# My Return To Large Scale



## ScottyB (Jan 14, 2008)

Okay, a long time ago I was planning an indoor large scale (1:20.3) layout. Then we decided to have a baby, track prices went out of control, and I began to focus on smaller projects, mostly On30. Well 18 months later, my son is absolutely fascinated by trains and begs to go in the basement to see them anytime I am home.

So I have a new helper in my large scale endeavor, and he is just as enthusiastic as I am, sometimes more so!


Right now, just to get trains running, I am just planning a simple loop of track in an area about 12x25 in my basement (mostly because the track is already on hand). About 80% of the benchwork is already in place (mostly leftovers from previous smaller scale layouts), and the remainder of the basic benchwork should be in place this weekend.


I figure the initial loop will hold his (my?) attention long enough for me to develop some sort of track plan. I am hoping to standardize on the new AMS code 250 track. Seems good quality, affordable, and more "to scale" for indoor use than the 332 stuff (although I am not a scale freak by any means). The #6 turnouts may be a bit long, but I think I can squeeze enough of them in to have a few spurs or sidings. (I am more into watching trains run than operations.) If I need more room, there is always the rest of the basement to expand into (the current plan takes up just shy of 1/4 my basement.) Radius will be as wide as I can get, but no less than 4'r (8'd) since I want the option to be able to run most anything available. The number of quality products in the Fn3 market is staggering!

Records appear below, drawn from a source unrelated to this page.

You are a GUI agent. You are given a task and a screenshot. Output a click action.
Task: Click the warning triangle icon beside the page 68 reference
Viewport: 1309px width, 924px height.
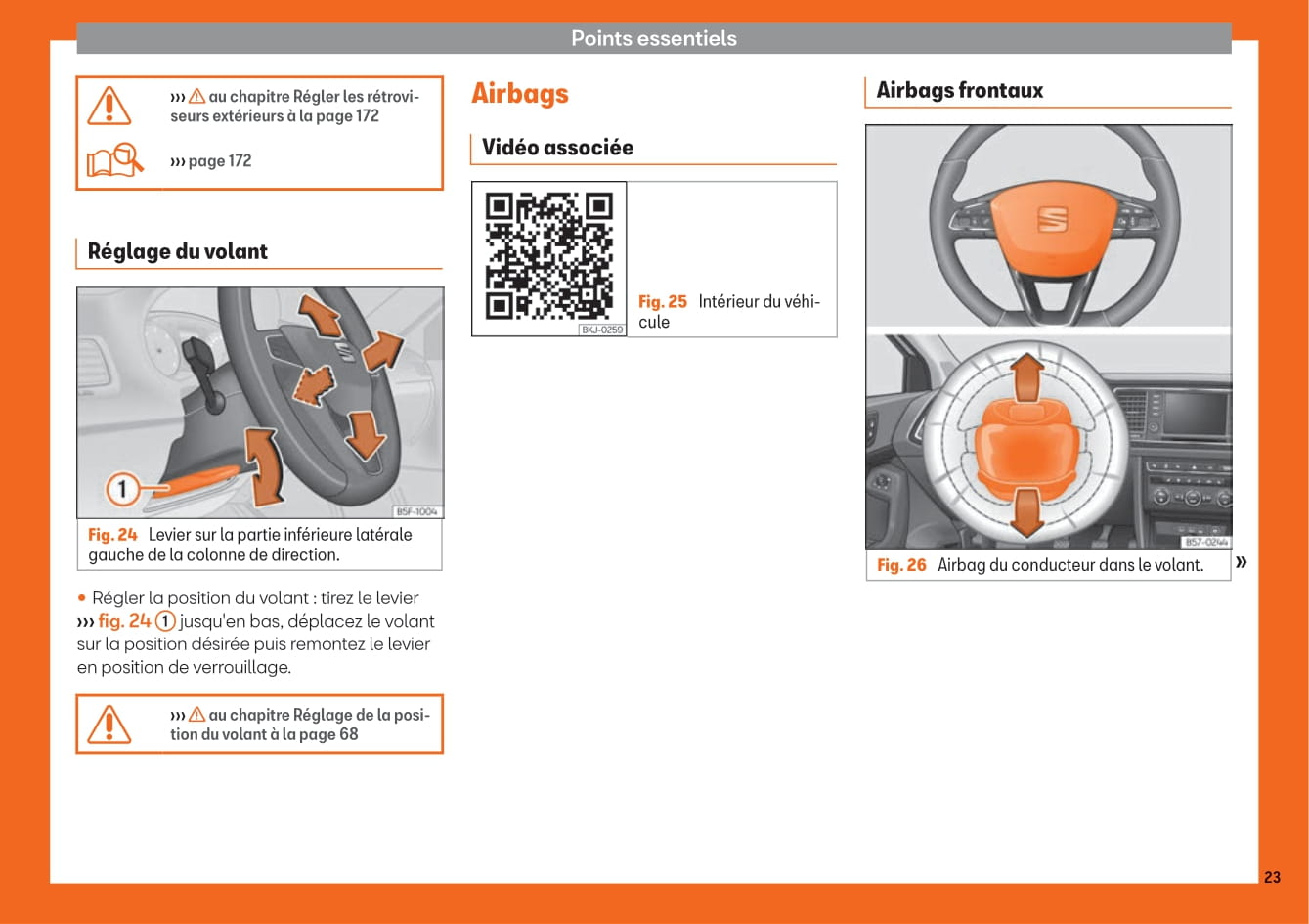click(109, 725)
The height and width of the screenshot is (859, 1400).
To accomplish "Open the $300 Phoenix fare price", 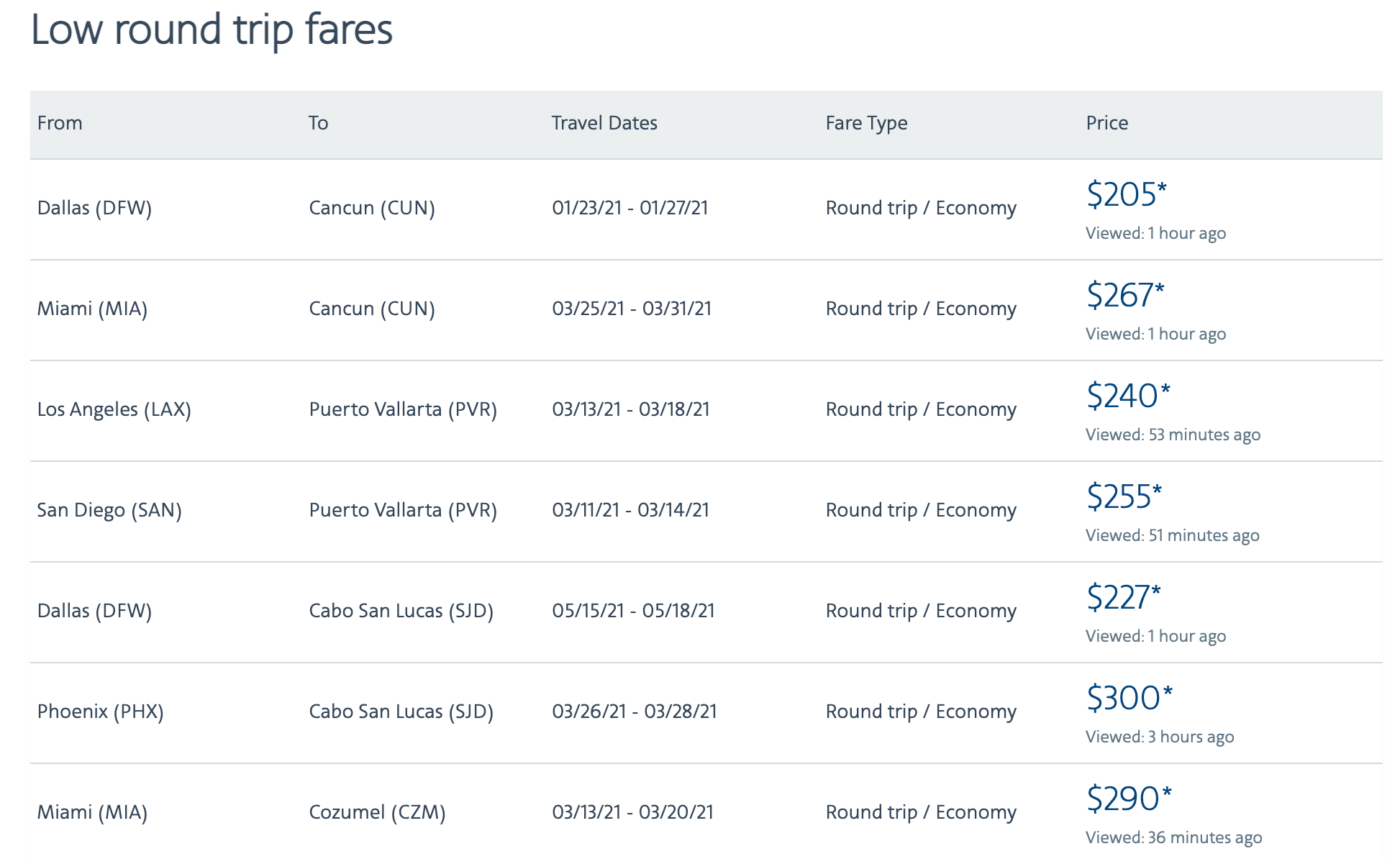I will [x=1128, y=698].
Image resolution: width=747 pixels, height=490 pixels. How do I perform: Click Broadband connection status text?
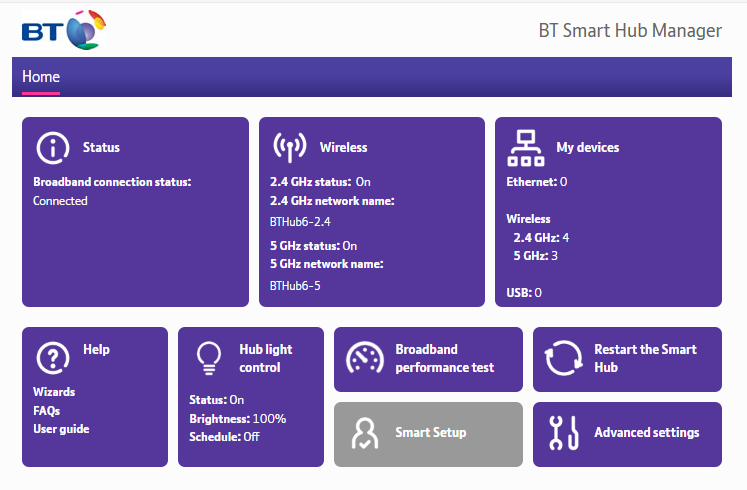(112, 182)

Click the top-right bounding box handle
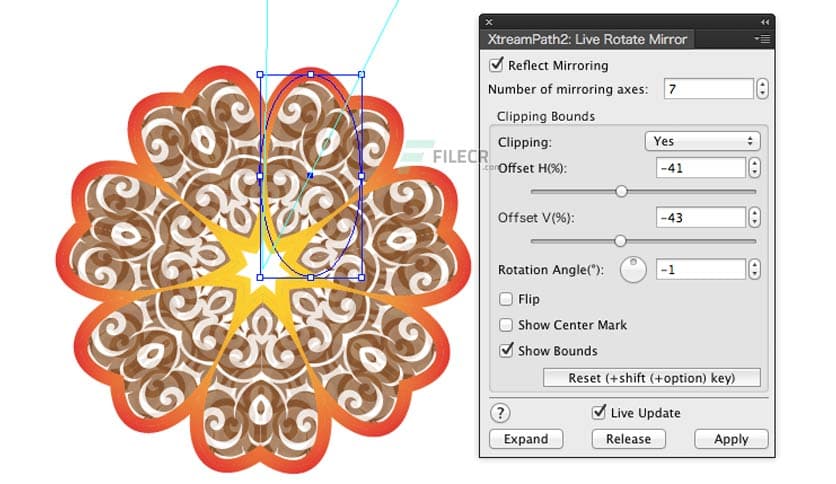click(x=361, y=74)
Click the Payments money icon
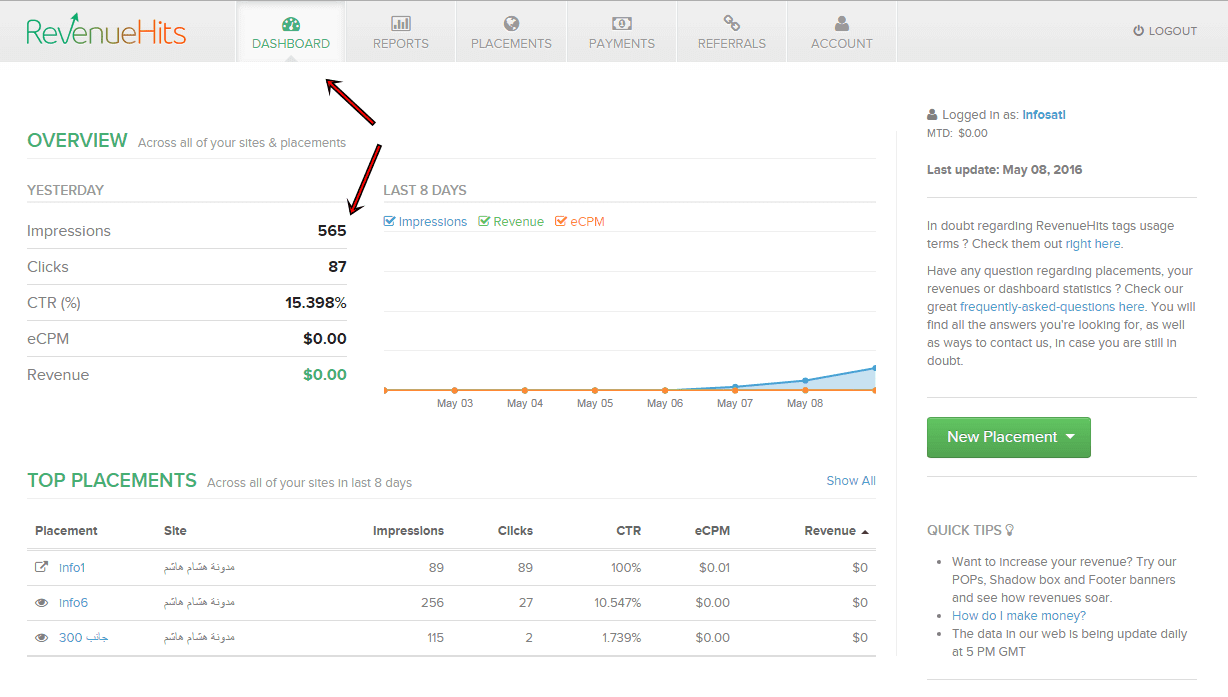The image size is (1228, 697). (621, 23)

I will post pictures as there becomes something to look at.

Thanks all!

Scott


----------



## Engineercub (Oct 18, 2008)

Welcome back Scotty ^^ If you do go with #6 turnouts I'm sure you'll like them. I've got 4 Aristo #6's and am pretty happy with them. 

-Will


----------



## Torby (Jan 2, 2008)

Go outside! 

You can play with the little stuff inside. Get out in the sunshine.


----------



## Les (Feb 11, 2008)

Aww, your project takes me back.... Don't worry, no stories! Just, let your son actually do some stuff. Show him how to run the train, insofar as he is capable of doing so. Even if it's only a few feet at a time. Show and describe how a switch works. Let him see and feel (and prob'ly taste) what you two are doing. You'll have priceless memories long after the train is history.


----------



## ThinkerT (Jan 2, 2008)

12 x 25... give or take a foot or three eiither way...something about that size and indoor G scalers... 

Go for it!


----------



## ScottyB (Jan 14, 2008)

Thanks guys! 

Yeah, 12x25 is a good size - I think most model railroaders would be jealous. 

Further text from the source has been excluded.